Milestone Residence Achieves Metal Construction News Award

Elegant, restrained and refined are some terms the judging panel for the 2021 Metal Construction News Project Excellence Awards used to describe the Milestone residence in East Hampton, N.Y. Evenly spaced, vertical metal panels encase three volumes, which are themselves evenly spaced apart and connected by two open, protruding volumes with large, horizontal spaces, a porch and living room. The judging panel lauded the contemporary design for defining its own design vocabulary and gave it a Judges Award.

Deliberately proportioned metal panels, architectural elements balance house design

By Christopher Brinckerhoff

Photo courtesy of Bates Masi + Architects

The house is named Milestone for an old stone mile marker the owner and its designer, Aaron Zalneraitis, found on the property. With respect to the restraint of the design, Zalneraitis, an architect at Bates Masi + Architects in East Hampton, says, “The design was restrained by a tight budget and by a mindfulness of the neighborhood of relatively modest suburban and rural homes in which it is sited. Both of these demands required a compact and efficient organization. By alternating groups of private and service spaces with public and entertaining spaces, and using the latter for circulation, the house has almost no conventional hallways. Restraint also comes in the form of a limited material palette: metal, wood and glass that clearly defines zones of solid and void.”

Relative to the house’s overall architectural composition, Zalneraitis says there are two basic building blocks that comprise the house. “Tall, compact, solid volumes clad with vertically striated metal panels suggest vertical pins inserted into the earth, much in the same way that the milestones along the road, one of which is in the corner of the property, are pushed into the earth. The glass and screened-in spaces between these pins are lower, wider, horizontal and trimmed with natural wood, suggesting their connection to the ground plane, horizon and the landscape.”

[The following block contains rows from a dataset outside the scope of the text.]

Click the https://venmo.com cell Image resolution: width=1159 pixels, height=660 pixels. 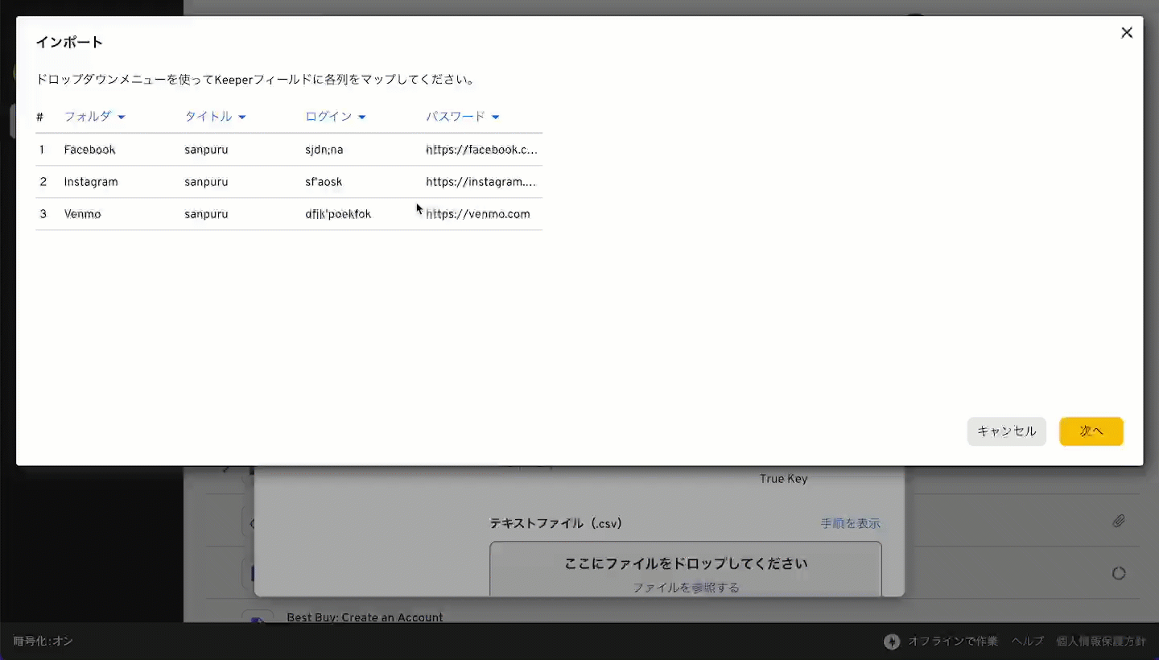[478, 214]
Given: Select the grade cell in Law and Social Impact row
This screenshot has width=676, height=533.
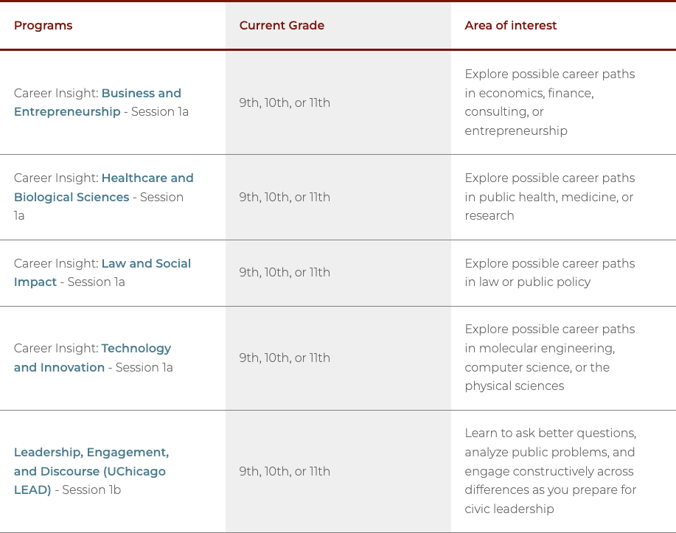Looking at the screenshot, I should pyautogui.click(x=285, y=273).
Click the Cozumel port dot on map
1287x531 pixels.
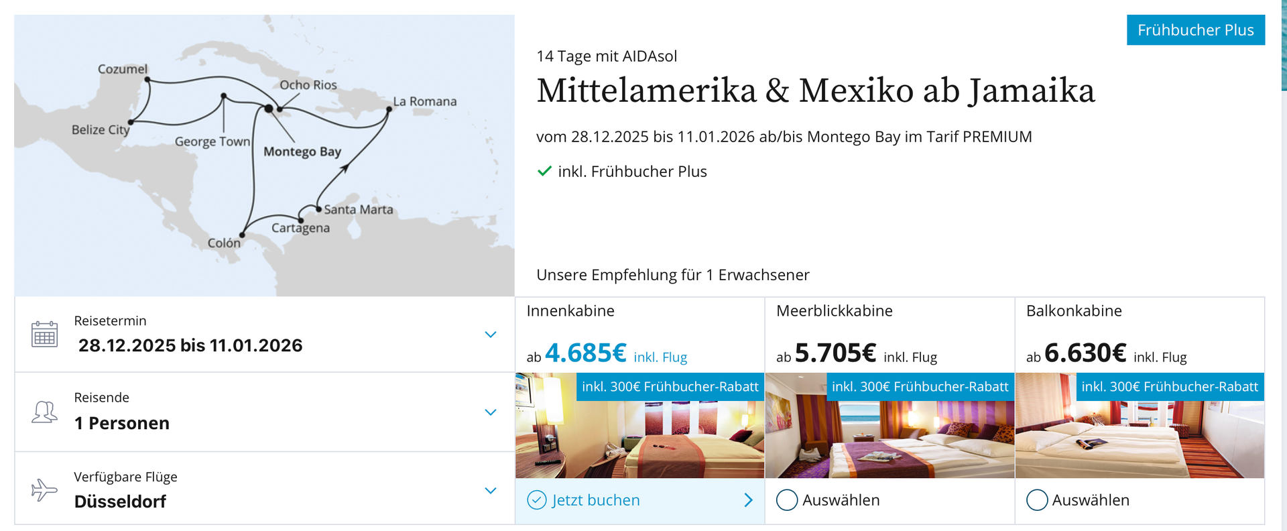click(x=147, y=80)
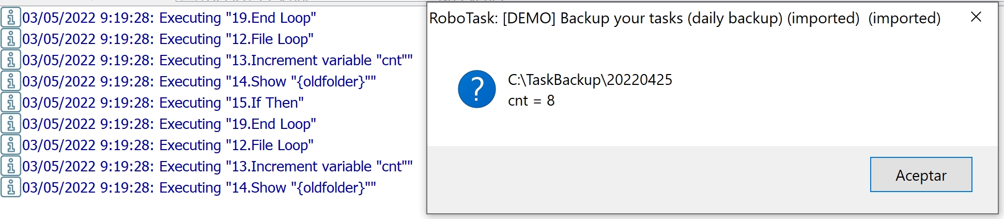
Task: Select first "13.Increment variable cnt" log line
Action: tap(218, 60)
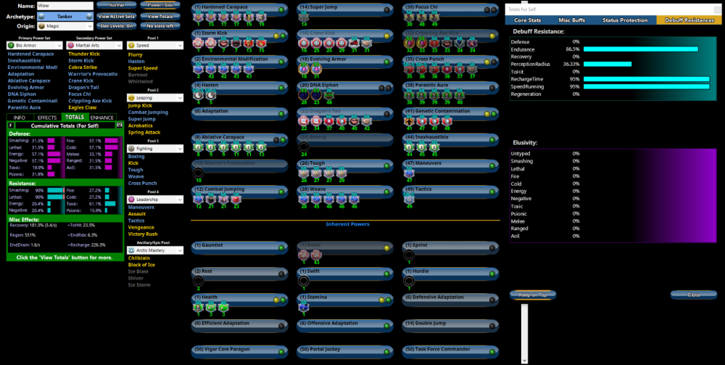Open the Archetype dropdown showing Tanker
Image resolution: width=725 pixels, height=365 pixels.
point(65,15)
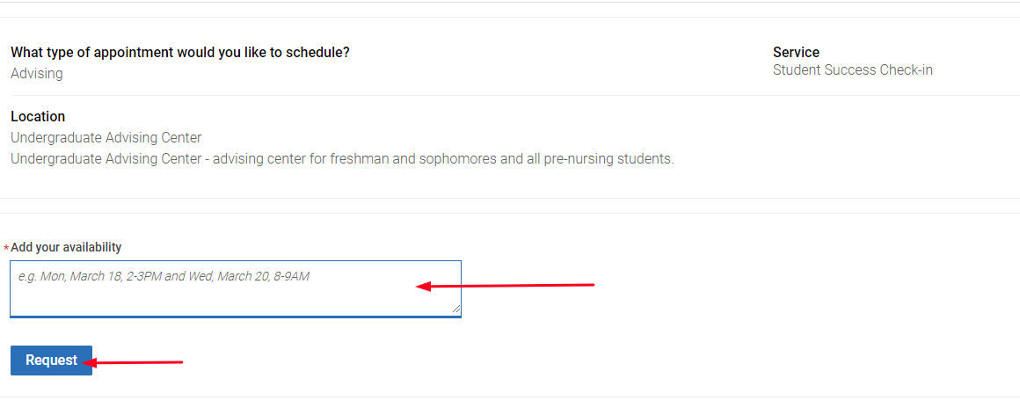Click the Add your availability text box

pyautogui.click(x=235, y=288)
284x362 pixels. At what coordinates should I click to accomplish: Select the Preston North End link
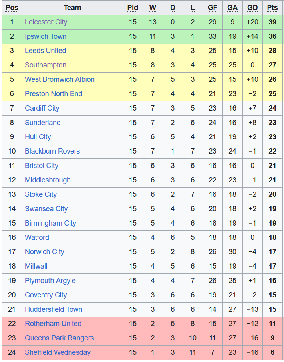[53, 94]
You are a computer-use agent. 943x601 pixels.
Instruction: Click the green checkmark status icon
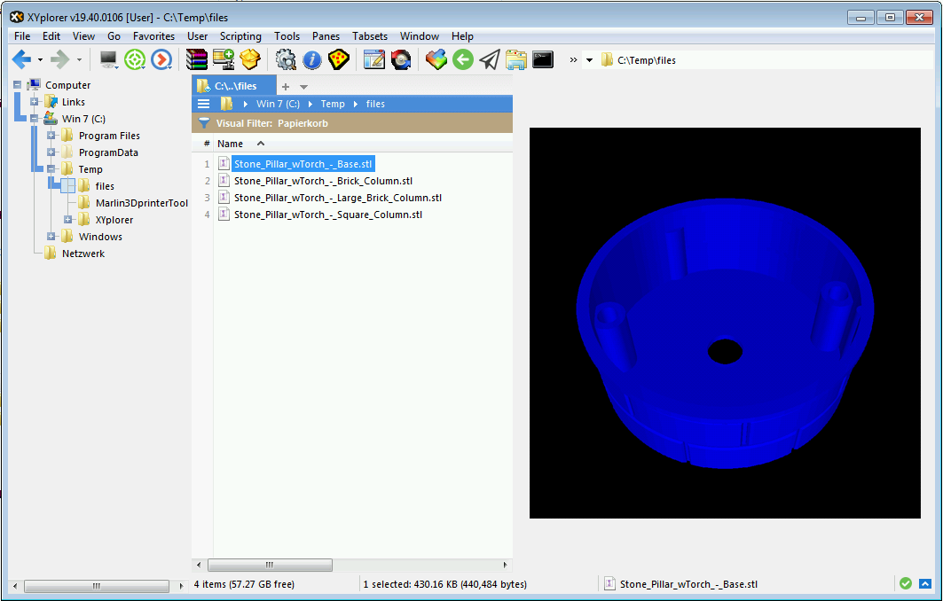pos(905,583)
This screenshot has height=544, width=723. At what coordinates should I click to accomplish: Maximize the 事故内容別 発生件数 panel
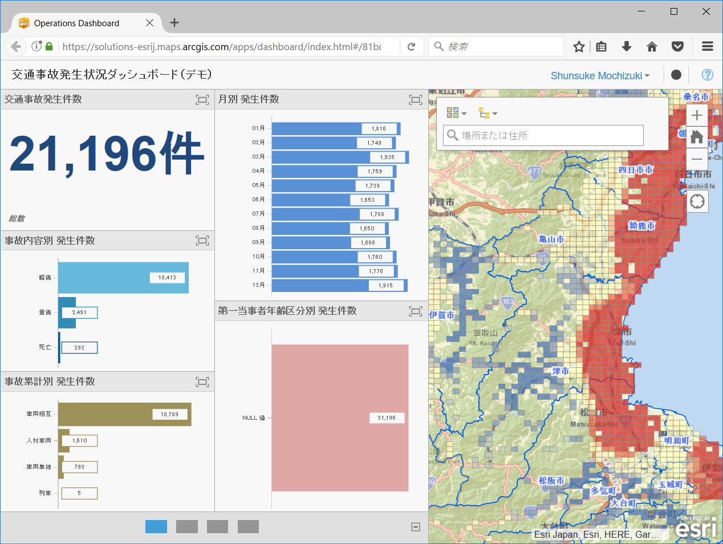(x=202, y=241)
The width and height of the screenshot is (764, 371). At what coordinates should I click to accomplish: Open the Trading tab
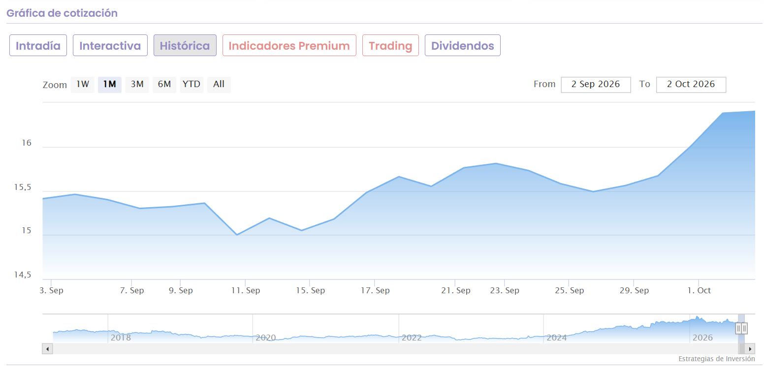pos(390,45)
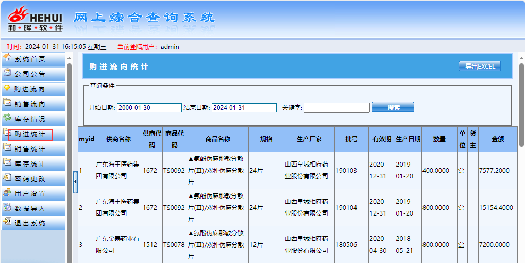This screenshot has width=525, height=263.
Task: Click the home icon beside 系统首页
Action: [7, 57]
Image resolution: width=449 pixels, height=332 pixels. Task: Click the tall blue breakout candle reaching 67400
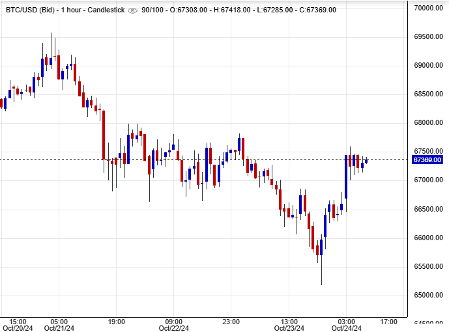[346, 176]
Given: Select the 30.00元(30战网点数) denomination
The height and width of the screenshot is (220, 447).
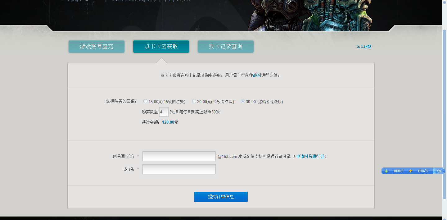Looking at the screenshot, I should (x=243, y=101).
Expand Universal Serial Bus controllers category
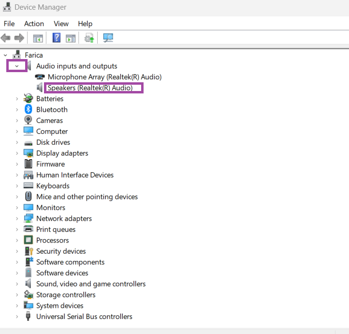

Photo courtesy of Bates Masi + Architects

Importantly, the design of Milestone has its own, specific vocabulary expressed in building materials and spaces organized for connections between the interior and exterior. Zalneraitis explains, “The vocabulary represents a dialogue between the man-made, permanent, and the natural and weathering. Each of the solid volumes is finished with man-made materials: aluminum siding, rubber roof, linoleum floors and painted walls. These materials all support the analogy between these volumes and the permanent, man-hewn, granite milestone. Open spaces between the solid volumes are bound by glass on either end, wood floors and ceilings that weather naturally outside, and the exterior walls of the solid volumes on either side. In the case of the living room, this means that the exterior aluminum siding extends onto the walls of the interior conditioned space, reinforcing the idea that it is part of the outdoors and nature.”

Furthermore, the vertical metal panels on the walls reinforce the verticality of the house’s solid volumes and emphasize their insertion into the earth, Zalneraitis says. “The vertical ribs also cast shadows onto the flat surfaces of the metal panels that animate the facade as the sun tracks across the sky during the day and through the seasons. Elegant detailing is further enhanced by custom working all corner conditions and wall caps.”

To complete the project, Dan Loos Inc., East Hampton, general contractor, installed 2,800 square feet of Allentown, Pa.-based ATAS International Inc.’s Standing Seam Shingles. The 16-inch by 60-inch, 0.032-inch-thick aluminum panels have four-way interlocking edges and a 70% PVDF gray painted finish.